MNanoBEIR / NanoBEIR-ja / NanoDBPedia

Overview

NanoBEIR-ja__NanoDBPedia is the Japanese NanoBEIR version of DBpedia-Entity, an entity retrieval benchmark. The task uses Japanese translated entity-style queries and asks a retriever to rank Japanese translated DBpedia entity descriptions. The Nano split contains 50 queries, 6,045 documents, and 1,158 positive qrels. It is strongly multi-positive, with 23.16 positives per query on average and 48 of 50 queries having more than one positive. This makes it a short-query entity search task where exact names are useful, but category-level and description-level matching are also important.

Details

What the Original Data Measures

DBpedia-Entity V2 evaluates entity search over DBpedia descriptions. BEIR includes it as an entity retrieval task, and this Japanese NanoBEIR version evaluates the same setting through translated queries and translated entity descriptions. Queries may contain an exact entity name, a partial entity reference, or a category-style information need such as films shot in a location or entities related to a historical region. The retriever must rank compact entity descriptions that satisfy that entity need.

Observed Data Profile

The task has 50 queries and 6,045 documents. It contains 1,158 positive qrels, with positives per query ranging from 1 to 81 and a median of 18.00. Queries are short, averaging 28.16 characters, while documents are compact descriptions averaging 174.64 characters. The large number of positives means that many queries represent categories or sets of entities rather than one exact answer. This makes both early precision and result coverage important: a model should surface representative relevant entities near the top and cover many valid entities in the top 100.

BM25 Evaluation Profile

The BM25 top-500 subset reaches nDCG@10 = 0.5843, hit@10 = 0.9200, and Recall@100 = 0.6788. BM25 is strong because entity retrieval often preserves names, locations, titles, and category words. Exact Japanese surface forms, transliterations, and distinctive DBpedia labels can anchor retrieval well. However, BM25 is weaker than dense and hybrid retrieval on every reported metric. Category-style queries can match many descriptions that do not reuse the same wording, and short queries provide limited lexical context.

Dense Evaluation Profile

The dense harrier-oss-270m top-500 subset reaches nDCG@10 = 0.6098, hit@10 = 0.9400, and Recall@100 = 0.7090. Dense retrieval improves both top-10 ranking and top-100 coverage over BM25. This suggests that embedding similarity helps with category and description matching, where a relevant entity can be described through attributes rather than the exact query words. Dense retrieval is especially useful when the query expresses a class of entities, a relation, or a property that is only indirectly stated in the entity description.

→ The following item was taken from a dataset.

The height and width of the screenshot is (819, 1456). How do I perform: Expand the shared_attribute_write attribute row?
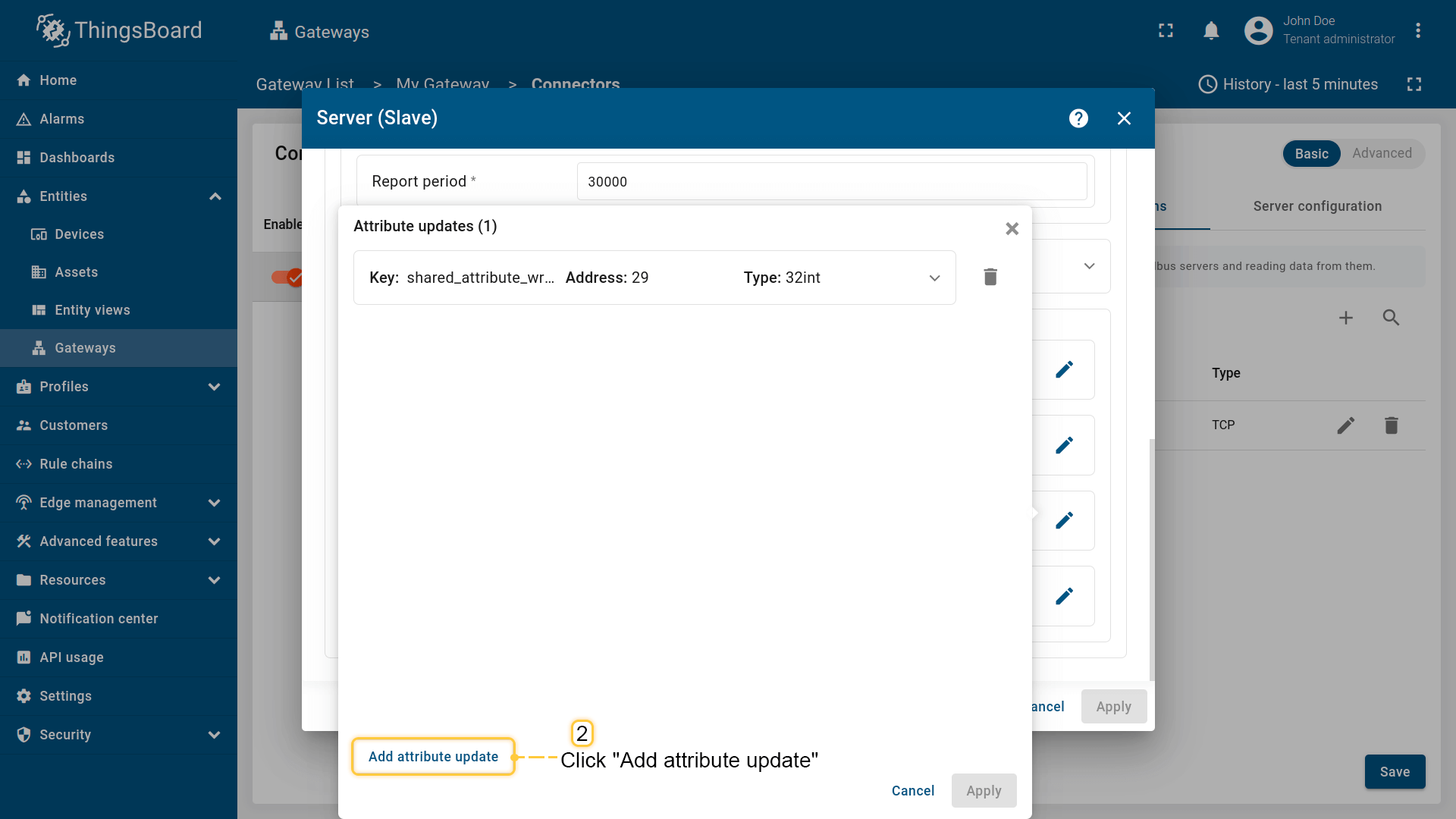(x=934, y=278)
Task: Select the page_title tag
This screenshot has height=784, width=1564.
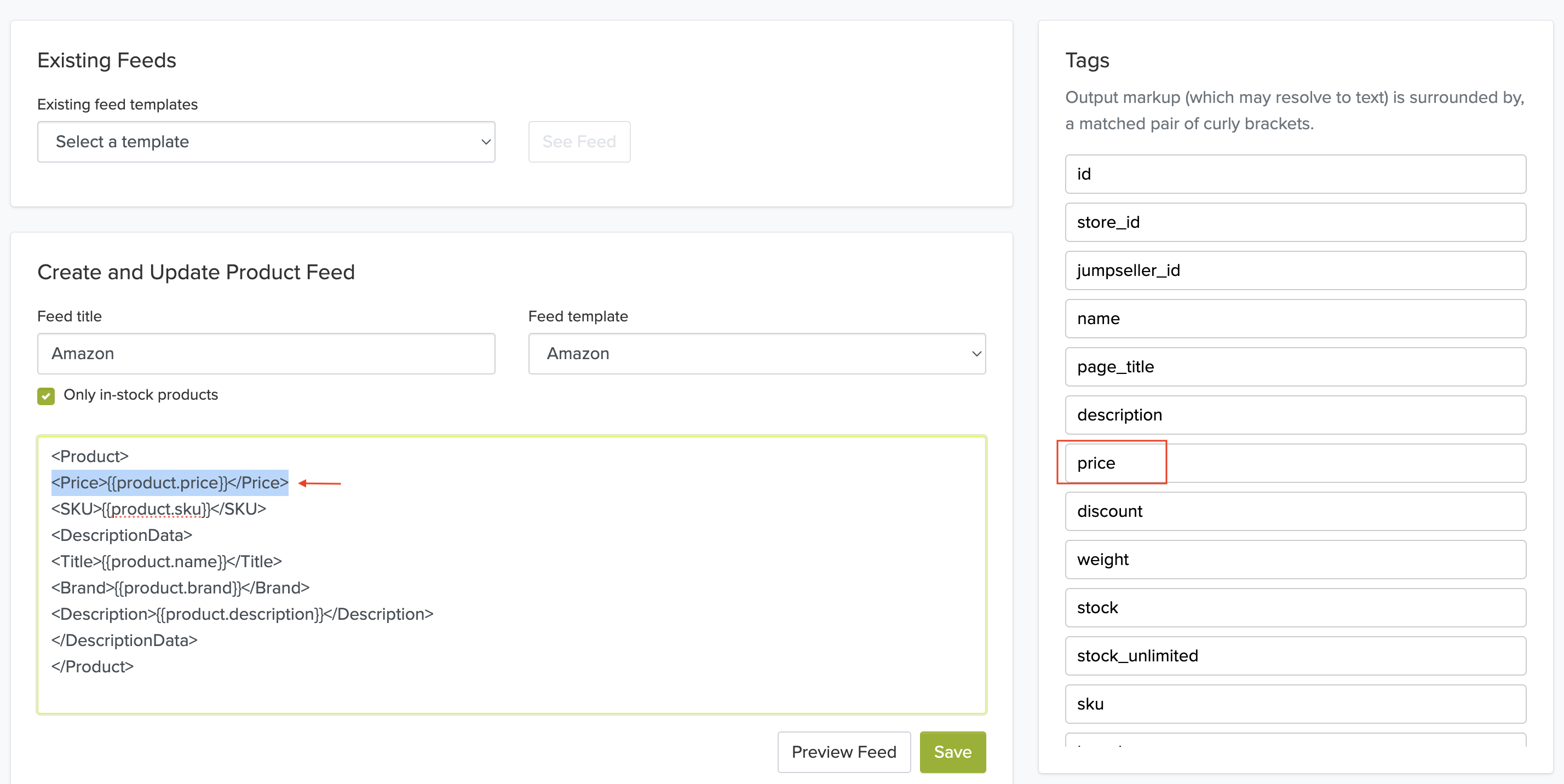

Reranking Hybrid Evaluation Profile

The reranking_hybrid subset uses 100 candidates per query and reaches nDCG@10 = 0.6081, hit@10 = 0.9600, and Recall@100 = 0.7263, with no rank-101 safeguard rows. Hybrid retrieval has the best hit@10 and Recall@100, while dense retrieval is very slightly higher on nDCG@10. This is a balanced hybrid pattern: lexical search protects exact entity-name matches, dense search adds category and semantic matches, and the combined candidate pool gives the broadest coverage of relevant entities.

Metric Interpretation for Model Researchers

This task is not a simple exact-name lookup benchmark. BM25 performs well, but the dense and hybrid profiles show that entity search also depends on semantic description matching. Dense retrieval is best for fine top-10 ranking quality, while hybrid retrieval is best for finding at least one relevant entity and for covering more positives in the top 100. Researchers should inspect whether model gains come from exact entity label handling, category matching, or broad multi-positive coverage.

Query and Relevance Type Tendencies

The examples include a dealership and location, a short story collection and author relation, Gallo-Roman architecture in Paris, former Yugoslav republics, and films shot in Venice. Some queries include enough unique terms for lexical retrieval, while others represent classes of entities where many descriptions can be relevant. Relevant documents are short DBpedia-style summaries, so rank errors often come from confusing related entities within the same category.

Representative Failure Modes

BM25 can over-rank exact word matches that do not satisfy the entity relation or category. Dense retrieval can retrieve semantically adjacent entities that are plausible but not judged relevant. Hybrid retrieval can improve coverage but may still miss less obvious positives when a query has dozens of valid entities. For Japanese translation, transliteration variants and translated entity titles can also affect both lexical and dense matching.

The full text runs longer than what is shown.